Polecenia |
• A. Powtórz dosłownie fragment tekstu o Tragedii Górnośląskiej, zaczynając od słów „List wujka arcybiskupa” i ciągnąc go aż do słów „wnuk Konrada Skworca.”.
• B. Na czym Konrad Skworc napisał list wysłany z kopalni w Donbasie, według tekstu o Tragedii Górnośląskiej?

Tekst strony |

^^^^^^^^

Mija 74. rocznica Tragedii Górnośląskiej

Sowieci kazali Agnieszce iść sprzątać Gliwice. Wyszła bez bagaży. Zawieźli ją aż nad chińską granicę. Podobnie jak ok. 45 tys. innych Górnoślązaków.

Przemysław Kucharczak Przemysław Kucharczak

|

GOSC.PL

dodane 30.01.2019 12:07
0

Agnieszka z koleżankami codziennie razem modliły się w Kazachstanie na różańcach i śpiewały w swojej ziemiance pieśni kościelne. „Wom sie jeszcze chce śpiywać?!” – pytał jeden z mężczyzn. A dziewczyny na to: „Trudno, żeby my wszyscy płakali”.

Jak traktowali ich Rosjanie? – Akurat w naszym obozie byli dla nas bardzo grzeczni; tam żyli też dobrzy ludzie. W moim obozie Ślązacy umierali z powodu chorób. A łatwo się zarażali, bo byli niedożywieni – uważa.

List wujka arcybiskupa

Wśród wywiezionych w 1945 r. był też Konrad Skworc, brat ojca obecnego arcybiskupa katowickiego. Córka Konrada zapamiętała, że przysłał list z kopalni w Donbasie na Ukrainie, napisany na kawałku kartonu. Były tam zdania: „U mnie wszystko dobrze”, „jestem zdrowy”. To był ostatni sygnał od jej taty. Odtąd słuch o nim zaginął. – Oczywiście, ta wywózka nie była dobrowolna, za uchylanie się był odpowiedni paragraf. Podobno dziadkowi mówiono, żeby się ukrył, ale on nie posłuchał – powiedział nam Michał Jakubiec, wnuk Konrada Skworca.

Ślązacy, wychowani w szacunku do prawa i porządku, w 1945 r. często zbyt posłusznie stosowali się do wezwań, rozlepianych przez Sowietów rozlepianych na murach. Afisze te wzywały wszystkich mężczyzn między 17. a 50. rokiem życia do pracy przy sprzątaniu miasta. Przynajmniej w niektórych przypadkach można było próbować ukryć się i przeczekać.

^^^^^^^^

Dane wejściowe |
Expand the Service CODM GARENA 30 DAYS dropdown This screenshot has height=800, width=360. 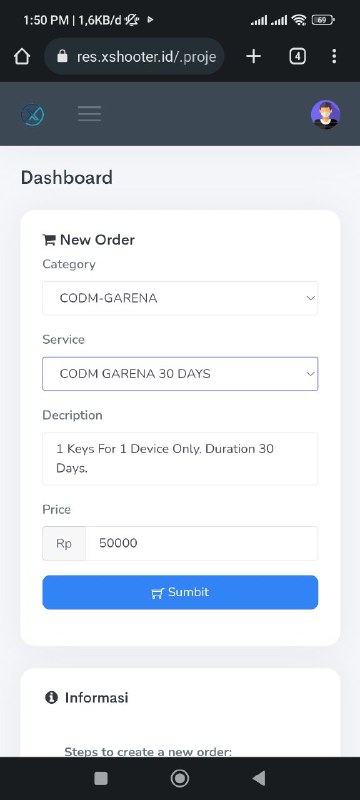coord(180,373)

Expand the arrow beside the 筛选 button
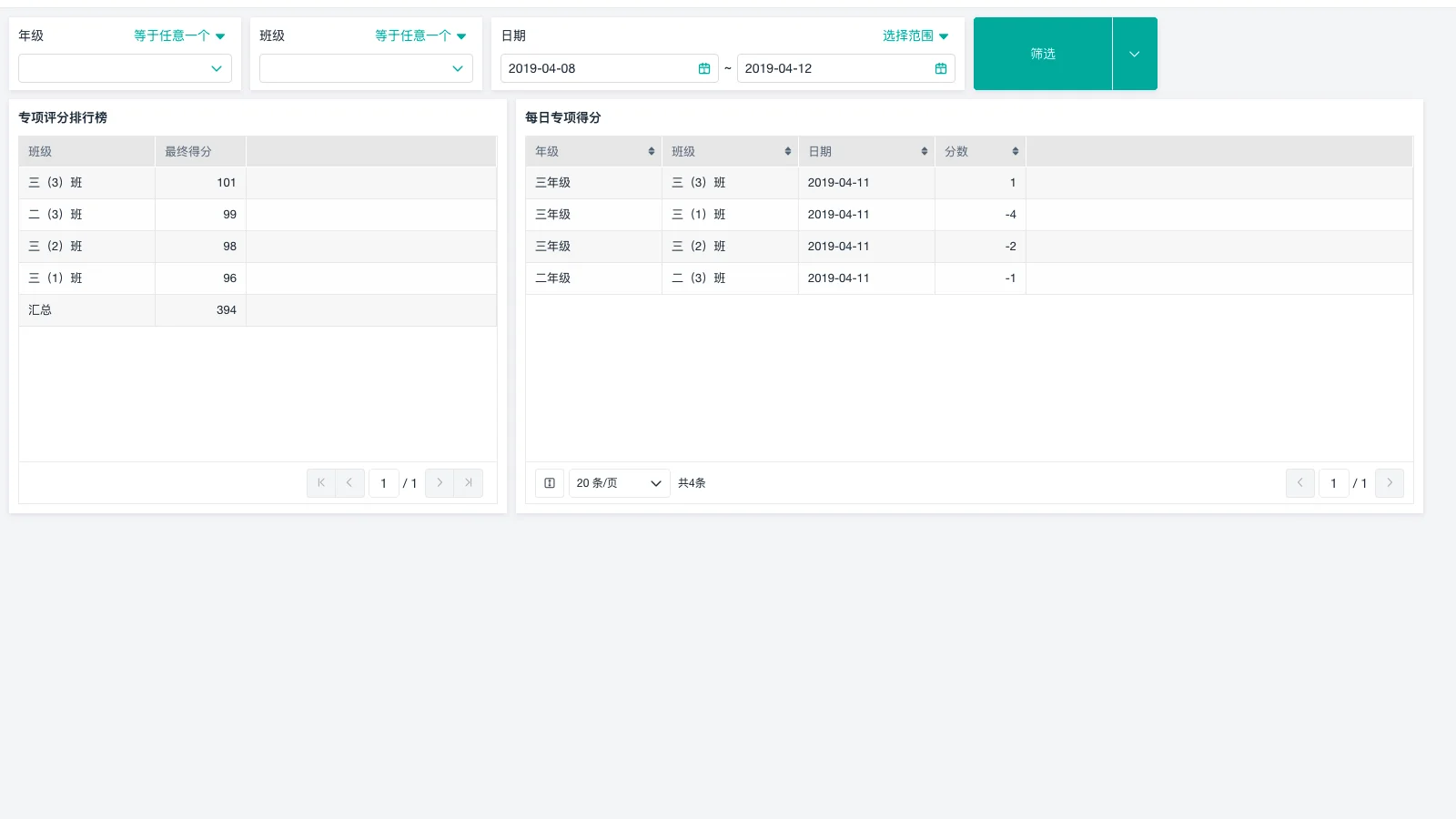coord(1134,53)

^^^^^^^^

Rozwiązania |
• A.
List wujka arcybiskupa

Wśród wywiezionych w 1945 r. był też Konrad Skworc, brat ojca obecnego arcybiskupa katowickiego. Córka Konrada zapamiętała, że przysłał list z kopalni w Donbasie na Ukrainie, napisany na kawałku kartonu. Były tam zdania: „U mnie wszystko dobrze”, „jestem zdrowy”. To był ostatni sygnał od jej taty. Odtąd słuch o nim zaginął. – Oczywiście, ta wywózka nie była dobrowolna, za uchylanie się był odpowiedni paragraf. Podobno dziadkowi mówiono, żeby się ukrył, ale on nie posłuchał – powiedział nam Michał Jakubiec, wnuk Konrada Skworca.

• B. Na kawałku kartonu.